課題 =>
本文のうち、「2] 死別後の悲嘆に対して、」で始まり「ムの成長につながると考える。」までの部分を、一字も変えずに書き写すこと。

本文 =>
+-------+
1] 「家族全体の人生」が完結するという視点で、限られた時間であることを認識し、いたわり合うことのできる家族機能が、高められるような家族関係を目標にして援助する。

2] 死別後の悲嘆に対して、その段階に応じて必要な情報を提供し、障害を乗り越えられるよう援助する。

臨床では看護婦に家族が相談することが少ないように思える。家族を看護の対象としながらも家族単位でとらえられていないのだと思う。先ずは家族から気軽に相談されるよう努めていきたい。

 

チームアプローチ

 

緩和ケアにおいて患者のQOLを高め、希望をもって生きられるようサポートするには、それぞれ異なる分野の者がお互いの知識や技術を提供し、チームで目標を共有し補完し合いながらケアをしなければ目標の達成は難しい。チームがうまく機能するには、それぞれが緩和ケアの理念を理解し、目標を共有化できていることが大切で、事例に関わるそのたびに、確認し合いながら進めていくことがチームの成長につながると考える。
+-------+
(データセットに載っている項目)
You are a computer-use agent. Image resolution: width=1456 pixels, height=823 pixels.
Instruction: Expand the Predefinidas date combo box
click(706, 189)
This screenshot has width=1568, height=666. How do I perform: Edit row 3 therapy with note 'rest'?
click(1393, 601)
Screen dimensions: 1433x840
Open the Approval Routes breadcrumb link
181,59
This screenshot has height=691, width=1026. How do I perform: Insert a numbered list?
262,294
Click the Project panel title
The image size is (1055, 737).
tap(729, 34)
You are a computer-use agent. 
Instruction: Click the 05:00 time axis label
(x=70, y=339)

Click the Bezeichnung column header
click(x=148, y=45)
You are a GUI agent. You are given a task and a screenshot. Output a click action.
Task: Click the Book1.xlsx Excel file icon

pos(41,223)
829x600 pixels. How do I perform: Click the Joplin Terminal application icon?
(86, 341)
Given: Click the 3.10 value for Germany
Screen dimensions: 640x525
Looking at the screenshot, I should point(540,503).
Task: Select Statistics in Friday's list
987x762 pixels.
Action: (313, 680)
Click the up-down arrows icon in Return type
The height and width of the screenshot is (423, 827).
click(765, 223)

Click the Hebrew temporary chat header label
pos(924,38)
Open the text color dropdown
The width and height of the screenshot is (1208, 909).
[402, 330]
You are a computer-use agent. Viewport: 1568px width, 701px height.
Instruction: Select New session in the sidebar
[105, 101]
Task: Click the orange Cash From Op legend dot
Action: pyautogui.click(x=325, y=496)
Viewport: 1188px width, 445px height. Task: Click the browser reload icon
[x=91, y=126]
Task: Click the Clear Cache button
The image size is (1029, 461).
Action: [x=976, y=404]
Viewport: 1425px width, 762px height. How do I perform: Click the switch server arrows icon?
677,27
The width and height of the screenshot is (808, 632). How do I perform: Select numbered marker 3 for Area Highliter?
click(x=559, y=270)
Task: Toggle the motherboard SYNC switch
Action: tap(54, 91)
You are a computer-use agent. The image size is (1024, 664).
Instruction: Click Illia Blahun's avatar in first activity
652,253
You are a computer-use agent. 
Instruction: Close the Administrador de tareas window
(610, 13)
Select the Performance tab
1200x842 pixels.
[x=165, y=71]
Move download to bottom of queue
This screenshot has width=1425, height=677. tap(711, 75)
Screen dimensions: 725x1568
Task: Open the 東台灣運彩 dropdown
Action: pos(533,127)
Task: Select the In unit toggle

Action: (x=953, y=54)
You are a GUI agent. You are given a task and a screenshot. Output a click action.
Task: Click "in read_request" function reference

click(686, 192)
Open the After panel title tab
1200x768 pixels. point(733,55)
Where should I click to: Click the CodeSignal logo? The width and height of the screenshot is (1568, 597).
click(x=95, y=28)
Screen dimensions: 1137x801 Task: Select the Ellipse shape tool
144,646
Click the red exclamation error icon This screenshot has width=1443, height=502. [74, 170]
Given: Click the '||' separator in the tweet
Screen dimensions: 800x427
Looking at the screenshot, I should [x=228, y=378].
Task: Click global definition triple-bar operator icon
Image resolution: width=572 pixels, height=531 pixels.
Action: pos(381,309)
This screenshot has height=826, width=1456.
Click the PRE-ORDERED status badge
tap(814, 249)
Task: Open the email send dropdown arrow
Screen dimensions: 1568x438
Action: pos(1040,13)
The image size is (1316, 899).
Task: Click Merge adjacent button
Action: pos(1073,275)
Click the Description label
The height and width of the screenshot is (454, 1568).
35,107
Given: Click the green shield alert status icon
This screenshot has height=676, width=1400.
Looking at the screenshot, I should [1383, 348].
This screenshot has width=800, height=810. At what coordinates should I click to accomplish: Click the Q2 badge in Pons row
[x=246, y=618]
+-------+
解答 =>
2] 死別後の悲嘆に対して、その段階に応じて必要な情報を提供し、障害を乗り越えられるよう援助する。

臨床では看護婦に家族が相談することが少ないように思える。家族を看護の対象としながらも家族単位でとらえられていないのだと思う。先ずは家族から気軽に相談されるよう努めていきたい。

 

チームアプローチ

 

緩和ケアにおいて患者のQOLを高め、希望をもって生きられるようサポートするには、それぞれ異なる分野の者がお互いの知識や技術を提供し、チームで目標を共有し補完し合いながらケアをしなければ目標の達成は難しい。チームがうまく機能するには、それぞれが緩和ケアの理念を理解し、目標を共有化できていることが大切で、事例に関わるそのたびに、確認し合いながら進めていくことがチームの成長につながると考える。